==== Study material

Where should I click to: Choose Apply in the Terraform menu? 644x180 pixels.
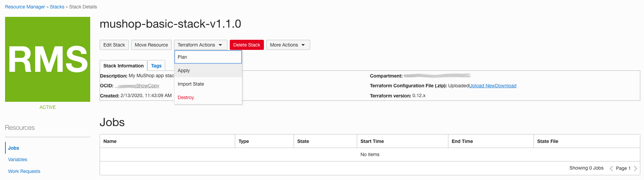click(x=208, y=70)
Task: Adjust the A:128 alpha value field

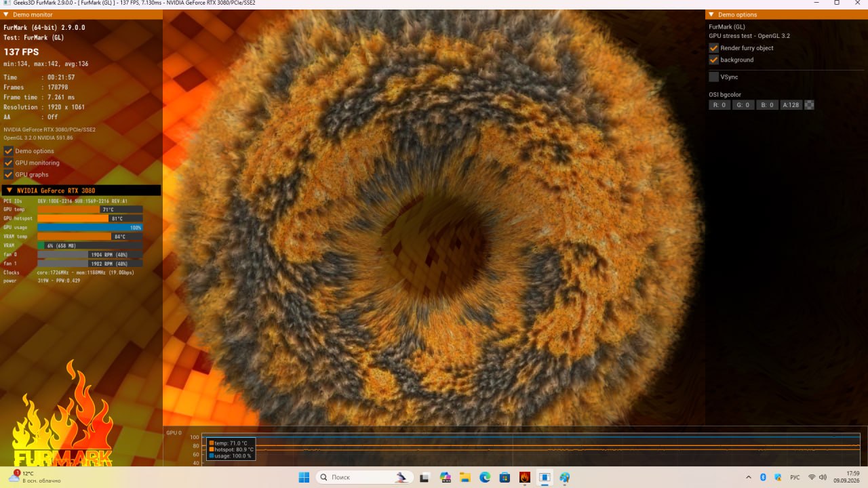Action: pos(791,105)
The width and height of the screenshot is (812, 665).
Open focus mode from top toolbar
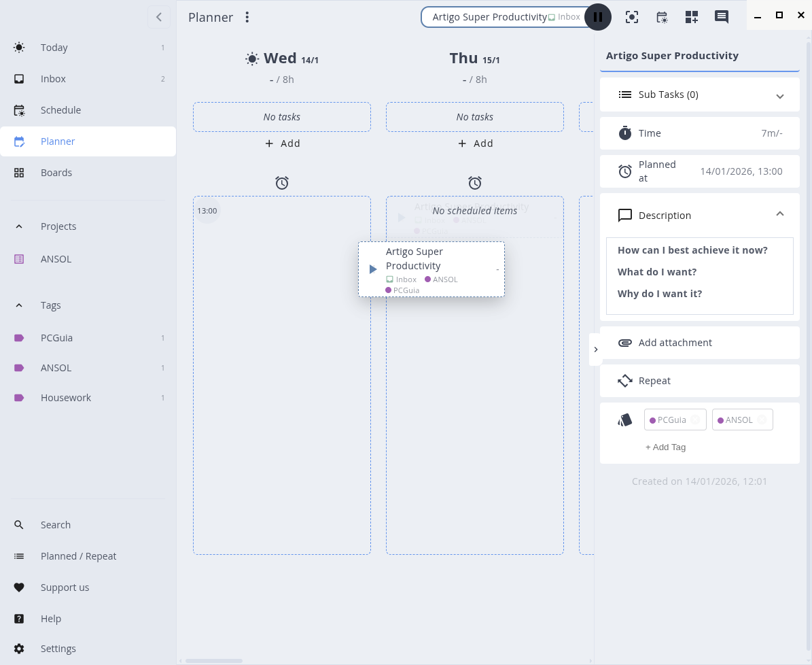tap(632, 17)
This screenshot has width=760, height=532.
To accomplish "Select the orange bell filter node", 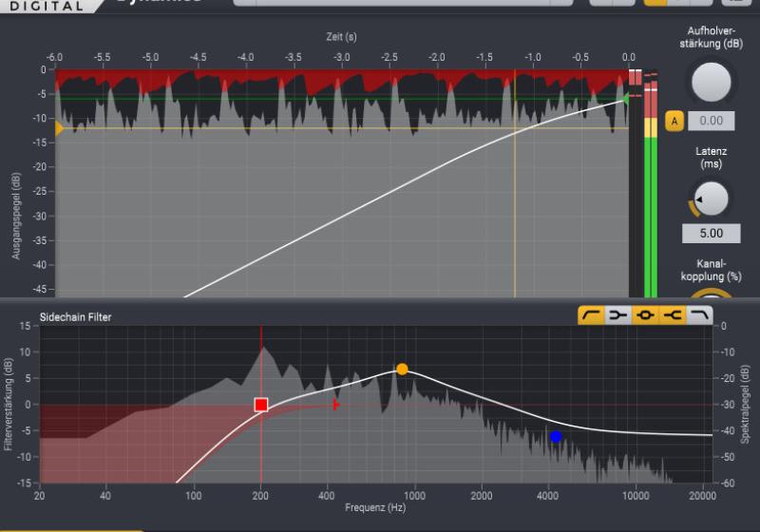I will click(x=402, y=369).
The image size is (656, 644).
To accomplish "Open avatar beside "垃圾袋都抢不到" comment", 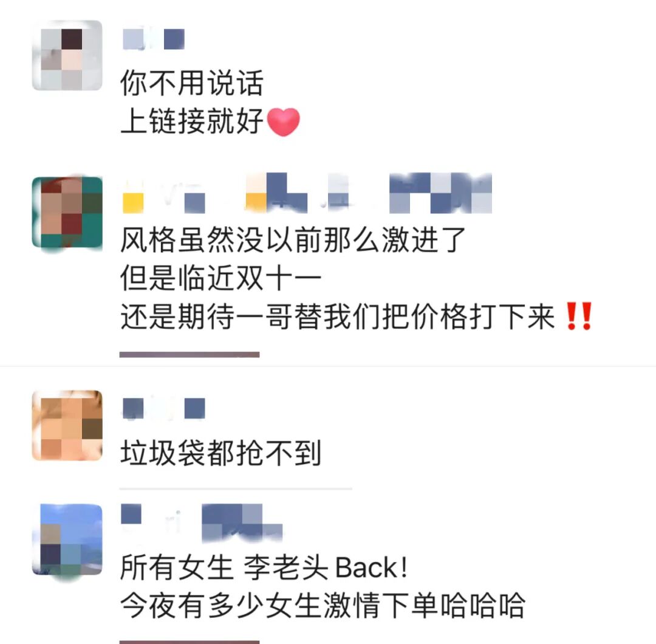I will [67, 425].
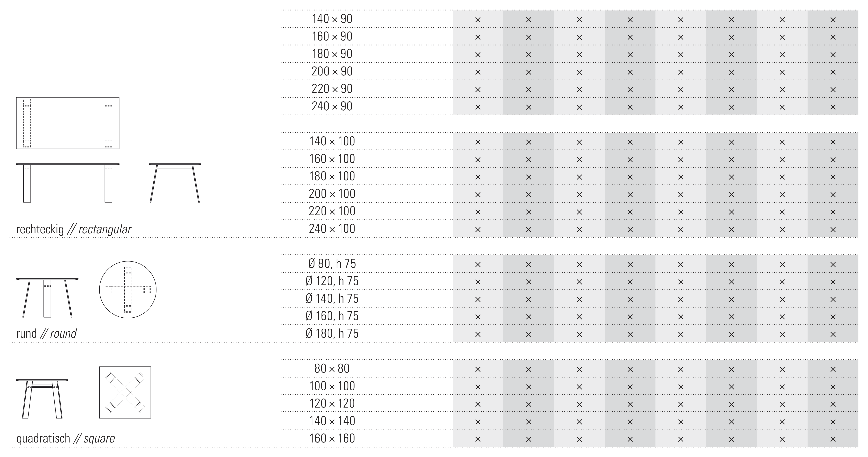Click the "rechteckig // rectangular" label
Viewport: 868px width, 457px height.
(73, 229)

========

To do =>
Pick out the lines above that hold the string "screenshot" and show them.

Exercise output =>
The width and height of the screenshot is (812, 665).
This screenshot has width=760, height=532.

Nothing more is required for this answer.